The making of Thriller in a little more than two months was like riding a rocket. Everything about it was done at hyperspeed. Rod Temperton, who also co-wrote several of the album’s songs, and I listened to nearly 600 songs before picking out a dozen we liked. Rod would then submit to me about thirty-three of his own songs on totally complete demos with bass lines, counter lines, and all, recorded on the Temperton high-tech system of bouncing the sound of two cassette recordings between ghetto blasters, and ten to twenty-five alternate titles for each song, with the beginnings of lyric schemes. He was absolutely the best to work with—always totally prepared, not one drop of b.s. We have always kept it very real with each other, exchanging strong opinions and comments without ever “throwing a wobbly”—British slang for “losing it.” He’s the kind of warrior you want at your side on the battlefield.
Michael was also writing music like a machine. He could really crank it up. In the time I worked with him he wrote three of the songs on Off the Wall, four on Thriller, and six on Bad. At this point on Thriller I’d been bugging him for months to write a Michael Jackson version of “My Sharona.” One day I went to his house and said, “Smelly, give it up. The train is leaving the station.” He said, “Quincy, I got this thing I want you to hear, but it’s not finished yet. I don’t have any vocals on it.”

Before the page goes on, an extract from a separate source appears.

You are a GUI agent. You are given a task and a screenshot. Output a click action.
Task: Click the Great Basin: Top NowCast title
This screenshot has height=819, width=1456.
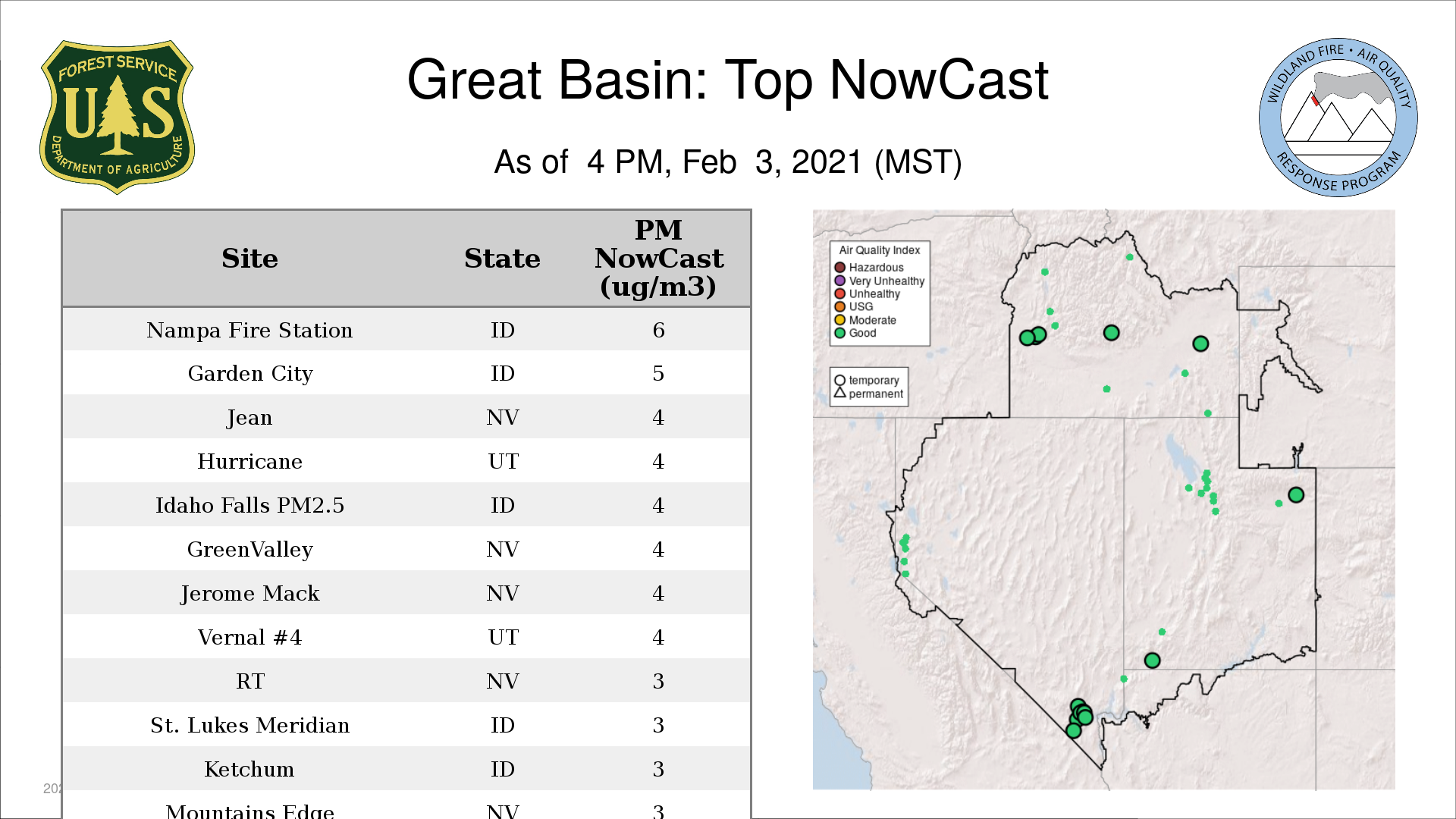[727, 80]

I called Michael “Smelly” because when he liked a piece of music or a certain beat, instead of calling it funky, he’d call it “smelly jelly.” When it was really good, he’d say, “That’s some smelly jelly.” I said, “Smelly, it’s getting late. Let’s do it.”
I took him to the studio inside his house. He called his engineer and we stacked the vocals on then and there. Michael sang his heart out. The song was “Beat It.”
We knew the music was hot. On “Beat It” the level was literally so hot that at one point in the studio Bruce Swedien called us over and the right speaker burst into flames. We’d never seen anything like that in forty years in the business.
Who could have ever imagined that one of the most sought after voices, talents, and faces of genius in the world, could and would be discribed, eventhough it be affectionatley as "Smelly"? Michael Jackson has been discribed with a plethora of descriptive words in his lifetime, but "Smelly"? Would we have loved to have the chance to call him that?